Однако для Шостиной и ее коллег-этнофутуристов из «Камвы» научная точность в отношении артефактов, отнесенных к пермскому звериному стилю, не была единственной целью. Их особенно привлекали связанные с этим стилем теории, утверждавшие, что эти бронзовые отливки передавали мировоззрение финно-угорских шаманов, особенно их взаимоотношения с животными и способность к посредничеству между мирами небесным, земным и подземным [356]. Рассказывая мне о собственном опыте в области создания культурных ценностей до «Камвы», Шостина отнесла некоторые ключевые источники своего вдохновения к пермскому звериному стилю: «Я начала понимать, как много информации эти фигуры открывают мне». Об этом же она рассказывала журналистам, которые спрашивали о происхождении фестиваля «Камва»:
Чудь для меня – это параллельный живой мир, который существует реально. Который очень скупо, но все-таки дает нам о себе знать. <…> И в финно-угорский мир мы вошли как раз как театральный проект “Мимикрия”, посвященный чуди и пермскому звериному стилю. Я поняла, что это моя научная творческая линия, за которую я несу ответственность не столько потому, что мне это нравится, сколько потому, что это может рассказать миру что-то такое, что можно уловить только в Перми [Темирова 2009].

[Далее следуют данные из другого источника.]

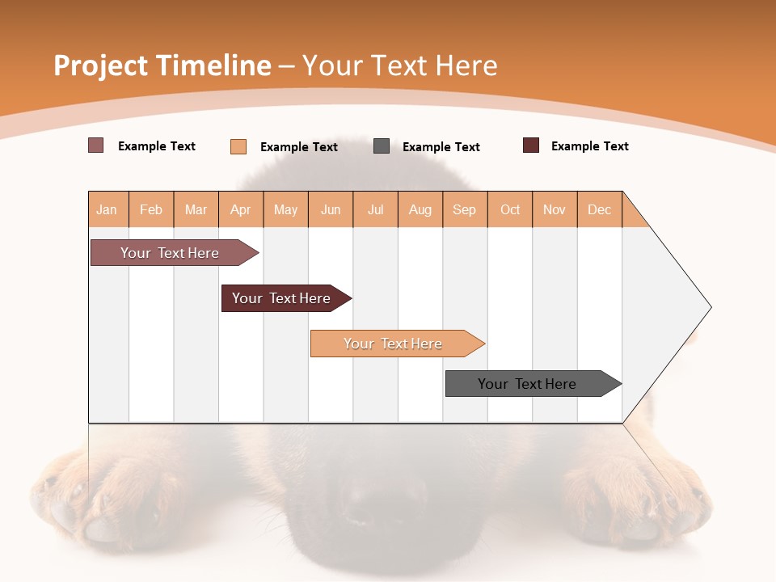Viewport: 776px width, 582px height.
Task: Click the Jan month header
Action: point(108,209)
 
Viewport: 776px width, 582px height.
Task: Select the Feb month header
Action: point(151,209)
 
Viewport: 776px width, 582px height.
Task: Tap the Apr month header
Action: point(241,209)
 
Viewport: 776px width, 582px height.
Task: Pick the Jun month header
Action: point(331,209)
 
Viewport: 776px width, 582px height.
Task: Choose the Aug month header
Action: point(420,209)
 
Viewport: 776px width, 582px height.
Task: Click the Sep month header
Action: point(465,209)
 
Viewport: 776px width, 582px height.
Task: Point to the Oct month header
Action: point(510,209)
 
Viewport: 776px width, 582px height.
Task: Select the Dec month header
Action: point(600,209)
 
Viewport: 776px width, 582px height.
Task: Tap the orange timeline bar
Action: point(394,344)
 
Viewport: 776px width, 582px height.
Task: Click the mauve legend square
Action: point(96,146)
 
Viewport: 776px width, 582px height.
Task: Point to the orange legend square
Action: point(238,146)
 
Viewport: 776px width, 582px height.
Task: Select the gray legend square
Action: point(382,146)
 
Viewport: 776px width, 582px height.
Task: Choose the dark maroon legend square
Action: point(531,146)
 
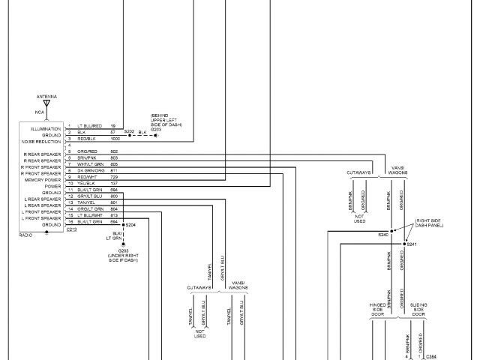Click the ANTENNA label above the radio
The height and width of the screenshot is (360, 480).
(46, 97)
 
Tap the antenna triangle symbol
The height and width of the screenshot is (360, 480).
(46, 104)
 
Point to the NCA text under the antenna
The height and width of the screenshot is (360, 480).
(40, 112)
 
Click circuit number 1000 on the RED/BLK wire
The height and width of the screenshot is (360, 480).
(115, 139)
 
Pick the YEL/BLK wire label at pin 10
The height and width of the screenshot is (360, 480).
(86, 183)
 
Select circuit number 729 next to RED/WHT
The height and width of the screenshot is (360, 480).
(114, 177)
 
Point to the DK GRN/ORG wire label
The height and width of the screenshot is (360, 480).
(90, 170)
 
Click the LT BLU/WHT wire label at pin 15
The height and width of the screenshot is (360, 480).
(89, 215)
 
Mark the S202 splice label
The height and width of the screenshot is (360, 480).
(129, 131)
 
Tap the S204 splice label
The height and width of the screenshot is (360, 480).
(131, 224)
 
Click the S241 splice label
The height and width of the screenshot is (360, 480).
(412, 244)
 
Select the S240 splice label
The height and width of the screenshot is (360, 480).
(382, 235)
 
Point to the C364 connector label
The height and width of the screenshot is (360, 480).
(431, 356)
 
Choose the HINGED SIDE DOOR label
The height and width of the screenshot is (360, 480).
(377, 309)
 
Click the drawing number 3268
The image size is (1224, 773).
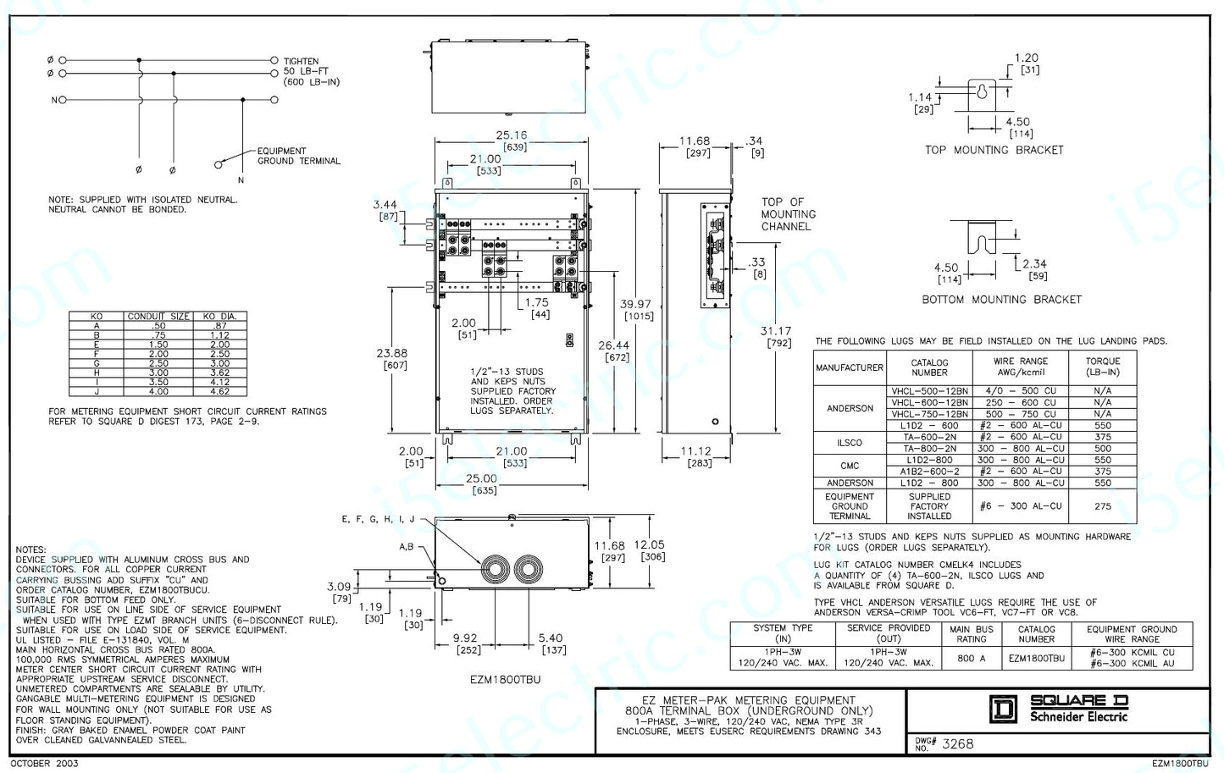tap(957, 743)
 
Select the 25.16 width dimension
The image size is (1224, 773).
tap(512, 135)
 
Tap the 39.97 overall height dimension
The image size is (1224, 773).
tap(637, 304)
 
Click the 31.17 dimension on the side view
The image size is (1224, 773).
tap(776, 331)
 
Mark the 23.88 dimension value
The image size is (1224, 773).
tap(391, 353)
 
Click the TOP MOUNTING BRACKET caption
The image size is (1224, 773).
tap(994, 150)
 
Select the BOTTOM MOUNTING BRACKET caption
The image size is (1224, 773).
tap(1001, 300)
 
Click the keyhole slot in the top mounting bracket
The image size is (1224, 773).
tap(982, 91)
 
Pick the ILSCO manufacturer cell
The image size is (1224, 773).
tap(850, 443)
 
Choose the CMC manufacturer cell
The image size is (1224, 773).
tap(850, 466)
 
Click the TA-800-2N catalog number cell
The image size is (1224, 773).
tap(929, 449)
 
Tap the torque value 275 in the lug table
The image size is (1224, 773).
tap(1102, 506)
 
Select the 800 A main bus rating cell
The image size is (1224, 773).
tap(971, 658)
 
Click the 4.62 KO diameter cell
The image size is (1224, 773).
tap(219, 391)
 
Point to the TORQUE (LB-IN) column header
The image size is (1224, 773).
tap(1102, 367)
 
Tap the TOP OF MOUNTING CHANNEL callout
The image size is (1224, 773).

Хотя Пермский параллельный проект – экспериментальная театральная группа Шостиной – постепенно перерастал в гораздо более амбициозный фестиваль «Камва», центральная роль мифов и пермского звериного стиля в нем оставалась неизменной. Например, на выставке «Этномода» в 2008 году мистические фигуры в пермском зверином стиле присутствовали повсюду – от шляп до платьев, платков и многого другого.
С расширением культурных проектов «Камвы» пермский звериный стиль стал приобретать известность по всей Перми. Реплики изображений в этом стиле и различные художественные формы, основанные на нем, многие из которых продавались на ежегодной ярмарке народных промыслов или круглогодичном стенде «Камвы» в центральном универмаге Перми, стали появляться в квартирах некоторых моих друзей. Однажды я с удивлением обнаружил, что двери номеров гостиницы, в которой я останавливался во время своих коротких поездок в Пермь, были стилизованы под пермский звериный стиль. Местная шоколадная фабрика начала выпускать коробки конфет в этом стиле, предназначенные для подарков и особенно для сувениров туристам и приезжим бизнесменам. Пермский звериный стиль стал отправной точкой для вступительного ролика на Форуме регионов 2010 года, а собравшиеся государственные чиновники и бизнесмены со всей России и Европы получили небольшие фигурки-реплики в своих регистрационных пакетах. Статуэтки в пермском зверином стиле даже поместили на обложку, а их изображения включили в годовой отчет Департамента развития человеческого потенциала администрации Пермского края за 2010 год. Эти примеры можно было бы продолжать до бесконечности (см. иллюстрацию 11).
Илл. 11. Изображения в пермском зверином стиле на фасаде Пермского центрального универмага. Фото автора, 2011
Конечно, к этому не сводилась вся деятельность фестиваля «Камва», но его постоянное присутствие и общая решимость поместить старые артефакты в новые экспериментальные контексты и обратить их в товар служили важными инструментами, благодаря которым пермский звериный стиль получил известность в Перми. Помогало и то, что само название «пермский звериный стиль» звучало довольно модно и не ассоциировалось напрямую с какой-либо конкретной корпорацией или сектором экономической деятельности. Когда бы городские или местные государственные чиновники, туристические советы и другие функционеры ни искали бренд для Перми или Пермского края, пермский звериный стиль непременно оказывался первым кандидатом – слегка экзотический, очевидно связанный с вековыми традициями, стильный по самому своему названию, воскрешающий память о неопределенных, но значимых преобразующих силах и пермский в самом непосредственном смысле.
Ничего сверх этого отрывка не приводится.